Obesity and coronary microvascular disease - implications for adipose tissue-mediated remote inflammatory response

Abstract

It is believed that obesity has detrimental effects on the coronary circulation. These include immediate changes in coronary arterial vasomotor responsiveness and the development of occlusive large coronary artery disease. Despite its critical role in regulating myocardial perfusion, the altered behavior of coronary resistance arteries, which gives rise to coronary microvascular disease (CMD) is poorly understood in obesity. A chronic, low-grade vascular inflammation has been long considered as one of the main underlying pathology behind CMD. The expanded adipose tissue and the infiltrating macrophages are the major sources of pro-inflammatory mediators that have been implicated in causing inadequate myocardial perfusion and, in a long term, development of heart failure in obese patients. Much less is known the mechanisms regulating the release of these cytokines into the circulation that enable them to exert their remote effects in the coronary microcirculation.
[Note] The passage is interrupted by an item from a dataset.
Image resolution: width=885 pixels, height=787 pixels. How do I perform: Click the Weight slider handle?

This mini review aims to examine recent studies describing alterations in the vasomotor function of coronary resistance arteries and the role of adipose tissue-derived pro-inflammatory cytokines and adipokines in contributing to CMD in obesity. We provide examples of regulatory mechanisms by which adipokines are released from adipose tissue to exert their remote inflammatory effects on coronary microvessels. We identify some of the important challenges and opportunities going forward.
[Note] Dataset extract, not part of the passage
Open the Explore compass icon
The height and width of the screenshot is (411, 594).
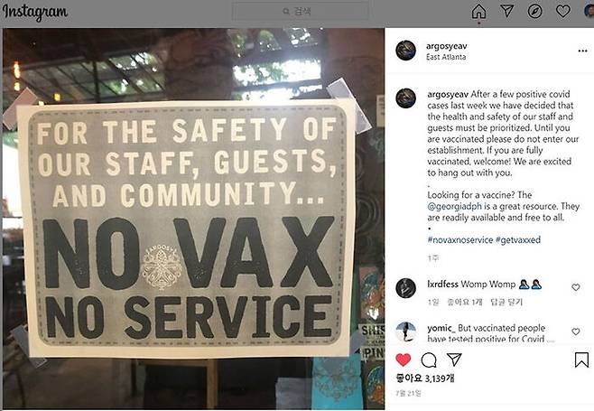535,12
Fig. (1). Adipose tissue-derived cytokines and coronary microvascular vasomotor dysfunction

In obesity, expansion of adipose tissue leads to tissue hypoxia, which via hypoxia inducible factor-1α (HIF-1) results in an increased production of leptin, resistin, TNF, and IL-6. Adipocytes also enhance monocyte chemotactic protein-1 (MCP-1) synthesis, which facilitates macrophage (mΦ) accumulation in adipose tissue. TNF is cleaved by TACE from the cell membrane of adipocytes and macrophages leading to substantial release of soluble form of TNF (sTNF). The secreted adipokines and pro-inflammatory cytokines then reach the coronary microcirculation to exert their remote effects, via inducing production of superoxide anion (O₂^−·) and hydrogen peroxide (H₂O₂) in the coronary arteriolar wall, which leads to reduced availability of NO, hence limited vasodilator function.